The hazards of paying too much or too little salary are clear. On the one hand you could be needlessly paying payroll taxes on income you could take as an S-corporation distribution. On the other hand you could receive a nasty letter from the IRS stating that they are assessing additional tax, underpayment penalties, and interest on payroll taxes you missed from having too low of a salary. While there is no perfect formula to determine what a reasonable salary is, you should carefully consider the questions above. Talk with your tax advisor to determine if your salary is considered reasonable.

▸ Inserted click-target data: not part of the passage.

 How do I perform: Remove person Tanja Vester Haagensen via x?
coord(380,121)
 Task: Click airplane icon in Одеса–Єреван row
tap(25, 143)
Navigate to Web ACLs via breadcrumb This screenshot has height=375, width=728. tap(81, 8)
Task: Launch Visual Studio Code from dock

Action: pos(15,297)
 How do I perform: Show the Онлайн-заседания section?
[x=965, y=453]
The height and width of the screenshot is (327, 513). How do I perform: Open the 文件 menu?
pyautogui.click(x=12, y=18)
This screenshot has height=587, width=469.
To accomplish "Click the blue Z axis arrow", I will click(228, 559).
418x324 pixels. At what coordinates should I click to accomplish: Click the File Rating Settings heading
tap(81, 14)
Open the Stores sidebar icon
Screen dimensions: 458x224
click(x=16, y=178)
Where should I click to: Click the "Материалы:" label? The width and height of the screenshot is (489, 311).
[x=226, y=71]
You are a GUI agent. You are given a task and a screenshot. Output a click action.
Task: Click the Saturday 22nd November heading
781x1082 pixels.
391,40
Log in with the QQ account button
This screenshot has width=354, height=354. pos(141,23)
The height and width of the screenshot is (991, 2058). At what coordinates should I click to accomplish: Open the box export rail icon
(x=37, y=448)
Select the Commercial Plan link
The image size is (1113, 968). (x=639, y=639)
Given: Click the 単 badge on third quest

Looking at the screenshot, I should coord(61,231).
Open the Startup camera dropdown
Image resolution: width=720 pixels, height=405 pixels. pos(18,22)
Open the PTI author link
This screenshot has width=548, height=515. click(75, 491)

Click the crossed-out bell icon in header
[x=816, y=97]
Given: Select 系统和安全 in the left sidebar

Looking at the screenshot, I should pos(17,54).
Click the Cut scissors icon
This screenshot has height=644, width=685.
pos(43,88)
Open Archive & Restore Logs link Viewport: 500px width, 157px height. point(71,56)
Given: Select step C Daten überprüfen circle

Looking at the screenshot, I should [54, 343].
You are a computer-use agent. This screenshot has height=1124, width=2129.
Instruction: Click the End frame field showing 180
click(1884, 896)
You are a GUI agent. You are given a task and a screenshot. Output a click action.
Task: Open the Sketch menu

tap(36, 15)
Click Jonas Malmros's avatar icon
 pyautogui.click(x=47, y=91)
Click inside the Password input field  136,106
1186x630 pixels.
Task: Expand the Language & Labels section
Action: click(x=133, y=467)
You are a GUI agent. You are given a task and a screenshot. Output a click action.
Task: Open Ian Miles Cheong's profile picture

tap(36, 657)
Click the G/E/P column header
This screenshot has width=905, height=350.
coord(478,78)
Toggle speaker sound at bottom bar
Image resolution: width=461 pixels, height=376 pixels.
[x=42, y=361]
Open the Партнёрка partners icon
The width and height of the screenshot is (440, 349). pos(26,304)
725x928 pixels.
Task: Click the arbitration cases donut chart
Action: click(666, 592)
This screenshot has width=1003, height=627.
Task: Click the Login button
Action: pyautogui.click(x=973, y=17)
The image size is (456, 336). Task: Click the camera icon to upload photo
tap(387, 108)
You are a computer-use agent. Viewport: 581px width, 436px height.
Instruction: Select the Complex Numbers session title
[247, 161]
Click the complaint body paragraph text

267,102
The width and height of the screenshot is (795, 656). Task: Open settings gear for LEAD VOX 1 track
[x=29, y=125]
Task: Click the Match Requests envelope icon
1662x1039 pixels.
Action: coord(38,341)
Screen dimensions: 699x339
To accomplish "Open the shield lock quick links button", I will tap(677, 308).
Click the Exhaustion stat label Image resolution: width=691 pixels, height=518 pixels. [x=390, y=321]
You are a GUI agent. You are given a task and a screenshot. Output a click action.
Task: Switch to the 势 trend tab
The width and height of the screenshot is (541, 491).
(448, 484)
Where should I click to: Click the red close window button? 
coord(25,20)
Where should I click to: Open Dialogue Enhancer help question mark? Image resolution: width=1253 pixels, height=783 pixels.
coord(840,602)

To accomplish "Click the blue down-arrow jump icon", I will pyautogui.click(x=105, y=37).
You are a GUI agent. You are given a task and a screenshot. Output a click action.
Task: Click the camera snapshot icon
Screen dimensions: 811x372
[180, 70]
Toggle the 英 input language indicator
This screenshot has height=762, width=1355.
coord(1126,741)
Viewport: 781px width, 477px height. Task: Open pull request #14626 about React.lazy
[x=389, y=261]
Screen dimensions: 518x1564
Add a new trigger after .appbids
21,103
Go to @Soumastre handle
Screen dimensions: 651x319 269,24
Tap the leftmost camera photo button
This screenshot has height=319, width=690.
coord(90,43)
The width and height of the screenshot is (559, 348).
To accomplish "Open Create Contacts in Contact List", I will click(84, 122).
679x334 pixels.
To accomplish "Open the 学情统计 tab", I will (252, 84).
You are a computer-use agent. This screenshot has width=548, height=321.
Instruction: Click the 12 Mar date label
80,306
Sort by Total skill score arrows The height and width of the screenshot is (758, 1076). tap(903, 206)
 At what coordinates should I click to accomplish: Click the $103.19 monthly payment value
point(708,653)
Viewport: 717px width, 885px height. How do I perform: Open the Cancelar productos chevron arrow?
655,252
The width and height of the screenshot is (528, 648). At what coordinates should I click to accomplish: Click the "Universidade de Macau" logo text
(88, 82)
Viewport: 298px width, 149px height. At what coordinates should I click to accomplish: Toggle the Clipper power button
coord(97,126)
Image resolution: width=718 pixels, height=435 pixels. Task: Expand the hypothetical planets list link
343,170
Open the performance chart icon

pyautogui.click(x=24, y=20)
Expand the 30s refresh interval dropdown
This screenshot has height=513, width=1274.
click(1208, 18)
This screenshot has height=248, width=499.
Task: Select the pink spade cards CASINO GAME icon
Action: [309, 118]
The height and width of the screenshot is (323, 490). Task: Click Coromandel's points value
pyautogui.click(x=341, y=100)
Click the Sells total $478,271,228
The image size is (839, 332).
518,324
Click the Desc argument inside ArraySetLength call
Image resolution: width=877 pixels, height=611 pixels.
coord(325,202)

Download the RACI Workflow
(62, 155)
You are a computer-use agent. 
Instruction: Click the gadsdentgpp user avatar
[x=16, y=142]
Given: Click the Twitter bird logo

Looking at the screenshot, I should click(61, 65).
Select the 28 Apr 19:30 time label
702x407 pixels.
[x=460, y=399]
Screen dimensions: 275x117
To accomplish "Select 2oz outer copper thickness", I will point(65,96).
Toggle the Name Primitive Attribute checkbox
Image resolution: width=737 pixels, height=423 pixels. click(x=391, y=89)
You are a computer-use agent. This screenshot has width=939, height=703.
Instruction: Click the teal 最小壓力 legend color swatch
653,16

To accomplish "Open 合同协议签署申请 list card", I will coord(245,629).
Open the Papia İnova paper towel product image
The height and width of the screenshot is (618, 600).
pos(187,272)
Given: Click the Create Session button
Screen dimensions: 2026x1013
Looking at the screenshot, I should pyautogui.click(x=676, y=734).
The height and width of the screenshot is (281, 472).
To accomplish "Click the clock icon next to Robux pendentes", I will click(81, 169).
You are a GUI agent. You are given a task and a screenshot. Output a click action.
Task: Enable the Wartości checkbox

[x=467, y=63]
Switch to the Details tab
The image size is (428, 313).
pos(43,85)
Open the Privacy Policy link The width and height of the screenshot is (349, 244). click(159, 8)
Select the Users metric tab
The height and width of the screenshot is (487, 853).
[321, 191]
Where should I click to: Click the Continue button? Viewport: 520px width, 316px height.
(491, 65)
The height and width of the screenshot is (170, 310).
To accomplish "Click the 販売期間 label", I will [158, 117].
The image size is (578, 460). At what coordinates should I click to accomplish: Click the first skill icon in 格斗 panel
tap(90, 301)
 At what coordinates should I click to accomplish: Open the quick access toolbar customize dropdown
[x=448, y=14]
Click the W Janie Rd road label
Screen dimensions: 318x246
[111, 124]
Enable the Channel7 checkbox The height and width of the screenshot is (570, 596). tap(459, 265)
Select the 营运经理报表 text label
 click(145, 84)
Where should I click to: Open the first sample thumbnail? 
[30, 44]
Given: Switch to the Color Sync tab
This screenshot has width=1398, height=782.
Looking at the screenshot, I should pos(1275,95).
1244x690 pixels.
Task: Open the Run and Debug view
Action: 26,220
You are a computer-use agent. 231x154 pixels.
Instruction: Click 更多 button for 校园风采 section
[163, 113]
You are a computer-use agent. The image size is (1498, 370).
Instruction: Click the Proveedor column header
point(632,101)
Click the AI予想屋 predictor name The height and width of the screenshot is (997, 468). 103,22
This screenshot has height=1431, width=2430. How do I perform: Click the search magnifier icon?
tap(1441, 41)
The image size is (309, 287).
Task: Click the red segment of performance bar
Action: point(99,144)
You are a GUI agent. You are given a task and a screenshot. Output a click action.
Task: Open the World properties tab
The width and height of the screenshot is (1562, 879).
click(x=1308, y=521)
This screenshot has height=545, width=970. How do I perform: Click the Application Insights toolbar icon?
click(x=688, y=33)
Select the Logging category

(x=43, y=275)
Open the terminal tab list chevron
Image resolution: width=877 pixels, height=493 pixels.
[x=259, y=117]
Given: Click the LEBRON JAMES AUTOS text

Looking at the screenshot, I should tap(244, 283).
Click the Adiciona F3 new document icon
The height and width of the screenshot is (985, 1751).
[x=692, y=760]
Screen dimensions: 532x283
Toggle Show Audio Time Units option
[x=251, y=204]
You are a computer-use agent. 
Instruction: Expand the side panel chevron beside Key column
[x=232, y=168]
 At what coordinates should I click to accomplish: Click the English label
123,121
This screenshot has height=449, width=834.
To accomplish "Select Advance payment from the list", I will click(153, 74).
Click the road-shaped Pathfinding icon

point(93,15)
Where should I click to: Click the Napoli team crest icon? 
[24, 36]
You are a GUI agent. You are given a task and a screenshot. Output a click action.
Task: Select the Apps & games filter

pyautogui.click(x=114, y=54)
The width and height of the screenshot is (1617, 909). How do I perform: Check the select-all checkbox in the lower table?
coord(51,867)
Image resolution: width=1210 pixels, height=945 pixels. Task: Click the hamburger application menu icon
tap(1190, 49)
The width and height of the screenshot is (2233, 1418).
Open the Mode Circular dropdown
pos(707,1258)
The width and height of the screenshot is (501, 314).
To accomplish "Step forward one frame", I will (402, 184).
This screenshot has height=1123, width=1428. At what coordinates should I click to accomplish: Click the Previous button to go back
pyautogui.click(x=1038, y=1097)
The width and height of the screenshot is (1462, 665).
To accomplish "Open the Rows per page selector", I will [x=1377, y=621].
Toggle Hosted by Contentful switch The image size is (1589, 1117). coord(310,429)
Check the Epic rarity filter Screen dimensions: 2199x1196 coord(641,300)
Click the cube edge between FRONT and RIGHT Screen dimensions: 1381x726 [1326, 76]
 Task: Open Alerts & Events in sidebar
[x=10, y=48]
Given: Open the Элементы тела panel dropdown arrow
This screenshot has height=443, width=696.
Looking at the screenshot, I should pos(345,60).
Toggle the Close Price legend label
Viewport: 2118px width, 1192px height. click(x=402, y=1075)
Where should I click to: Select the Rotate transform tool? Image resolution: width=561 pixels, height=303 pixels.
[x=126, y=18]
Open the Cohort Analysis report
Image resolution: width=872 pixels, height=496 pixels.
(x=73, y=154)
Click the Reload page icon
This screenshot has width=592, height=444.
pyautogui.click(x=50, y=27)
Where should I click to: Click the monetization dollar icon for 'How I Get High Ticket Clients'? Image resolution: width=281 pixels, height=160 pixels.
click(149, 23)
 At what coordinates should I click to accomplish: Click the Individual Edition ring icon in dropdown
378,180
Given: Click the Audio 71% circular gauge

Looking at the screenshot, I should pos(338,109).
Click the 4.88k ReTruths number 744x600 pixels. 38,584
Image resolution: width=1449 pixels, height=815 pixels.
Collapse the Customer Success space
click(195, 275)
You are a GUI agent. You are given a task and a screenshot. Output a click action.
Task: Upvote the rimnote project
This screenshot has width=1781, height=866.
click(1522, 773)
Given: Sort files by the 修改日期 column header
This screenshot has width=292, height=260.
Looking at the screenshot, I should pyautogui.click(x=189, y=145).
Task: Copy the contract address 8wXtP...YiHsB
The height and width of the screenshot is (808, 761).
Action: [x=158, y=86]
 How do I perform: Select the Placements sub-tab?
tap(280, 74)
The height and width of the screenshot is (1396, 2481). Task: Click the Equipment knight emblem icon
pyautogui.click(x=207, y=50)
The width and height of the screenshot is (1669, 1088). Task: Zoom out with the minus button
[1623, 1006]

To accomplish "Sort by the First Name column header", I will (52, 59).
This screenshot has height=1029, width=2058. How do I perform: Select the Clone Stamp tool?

IRS Circular 230 Disclosure
To ensure compliance with requirements imposed by the IRS, we inform you that any U.S. tax advice contained in this communication (including any attachments) is not intended or written to be used, and cannot be used, for the purpose of (i) avoiding tax related penalties under the Internal Revenue Code, or (ii) promoting, marketing or recommending to another party any tax-related matters addressed herein.

Footnotes

1 – See Revenue Ruling 74-44

2 – Applying reasoning used in court cases involving C-corporations to determine reasonable S-corporation salary is supported by a comment made by the Joint Committee on Taxation in a report issued in 2005 relating to S-corporations which states “In recent cases involving whether reasonable compensation was paid (not exclusively in the S corporation context), courts have applied a multi-factor test to determine reasonable compensation.” This indicates that the multi-factor approach can be relied upon to determine reasonable salary for both C- and S-corps.

3 – Hopefully it’s apparent that it’s generally much more tax efficient for businesses to operate as an S-corporation than a C-corporation. For a full article on which type of business structure works best for you, click here. (Link coming soon)

4 – Court cases include Mayson Manufacturing, Co. v. Commissioner, 178 F.2d 115 (6th Cir. 1949), and Elliotts, Inc. v. Commissioner, 716 F.2d 1241 (9th Cir. 1983), and Exacto Spring Corp., v. Commissioner, 196 F.3d 833 (7th Cir. 1999).